# Winner Winner, Chicken Dinner!



## Jason (Oct 2, 2007)

Ain't posted a food thread in a while, so here it goes!!!

I spatchcocked a chicken and soaked it in teriyaki. Threw it on the egg and dusted it w/ a coffee rub. I got the mini-max going to do some wok stir frying! Fried me up some taters/onions, and some squash/onions. Made me up some sweet peas, and green beans... Everything was good to go!!!:thumbup:I need a NAP now!!!:thumbsup:


----------



## hjorgan (Sep 30, 2007)

Nice. Made me hungry and I just ate!


----------



## reel jewell (Sep 21, 2014)

Did you put regular ground coffee on it or is it called a coffee rub for another flavor? Looks really good!


----------



## Jason (Oct 2, 2007)

reel jewell said:


> Did you put regular ground coffee on it or is it called a coffee rub for another flavor? Looks really good!
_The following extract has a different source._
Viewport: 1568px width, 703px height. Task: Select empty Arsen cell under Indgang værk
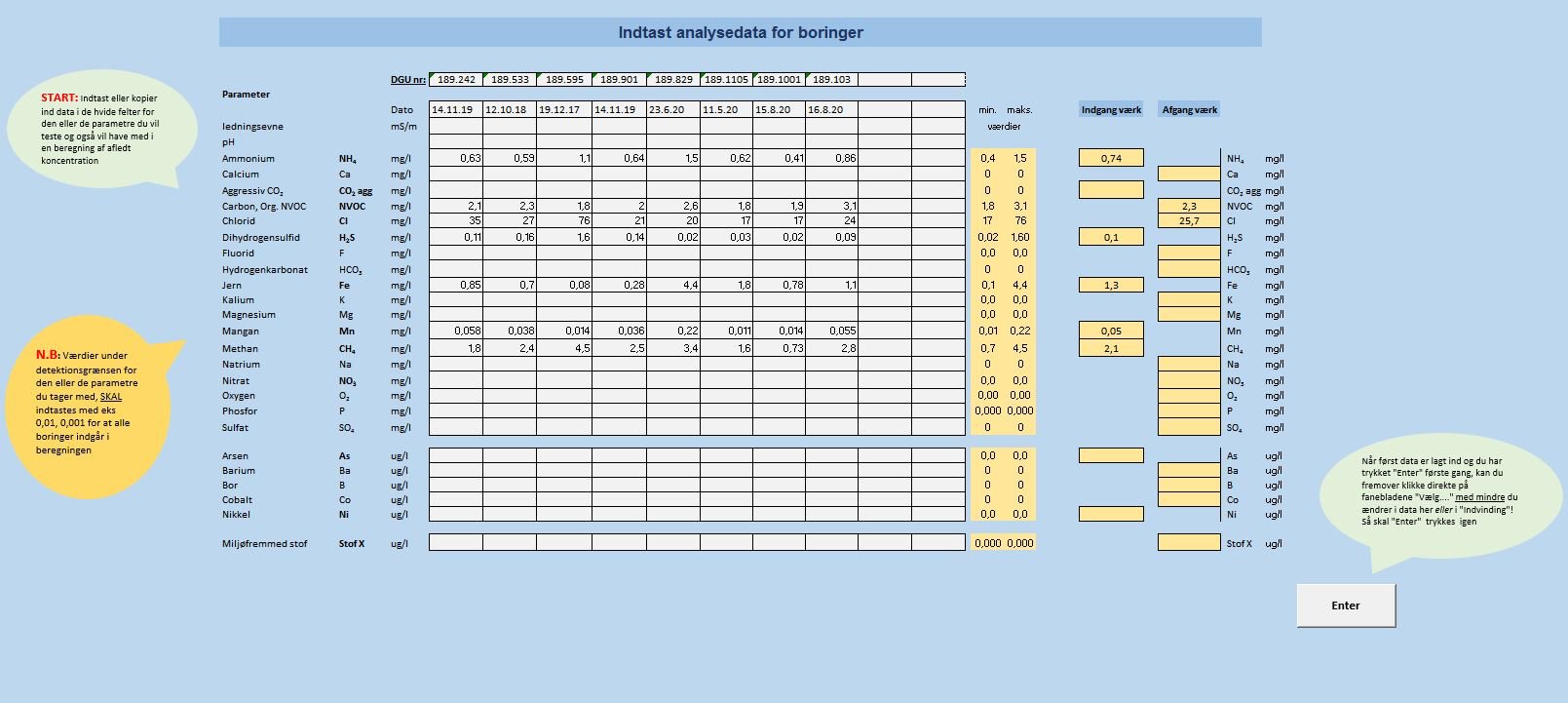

Its from Pepper Palace and it's just called Coffee Rub. Sorta smells like coffee but don't taste like it... Kinda different! I love the smell of coffee but don't drink it so I was skeptical to use it when we 1st got it, but I use it on a ton of stuff now!:thumbup:


----------



## GROUPERKING (Sep 28, 2011)

Looks like some fine groceries !

Sent from my SM-G900V using Tapatalk


----------



## Paymaster (Jan 9, 2012)

Good eats right there!!:thumbup:


----------



## ChileRelleno (Jul 7, 2012)

Looks like a fine meal fo'shur!


----------



## jim t (Sep 30, 2007)

Nice how you "spatchcocked" the bird... You've been watching the food network.

Jim


----------



## Jason (Oct 2, 2007)

jim t said:


> Nice how you "spatchcocked" the bird... You've been watching the food network.
> 
> Jim



Nahhhhhh..... http://eggheadforum.com/ all kinds of good stuff on there!:thumbup:


----------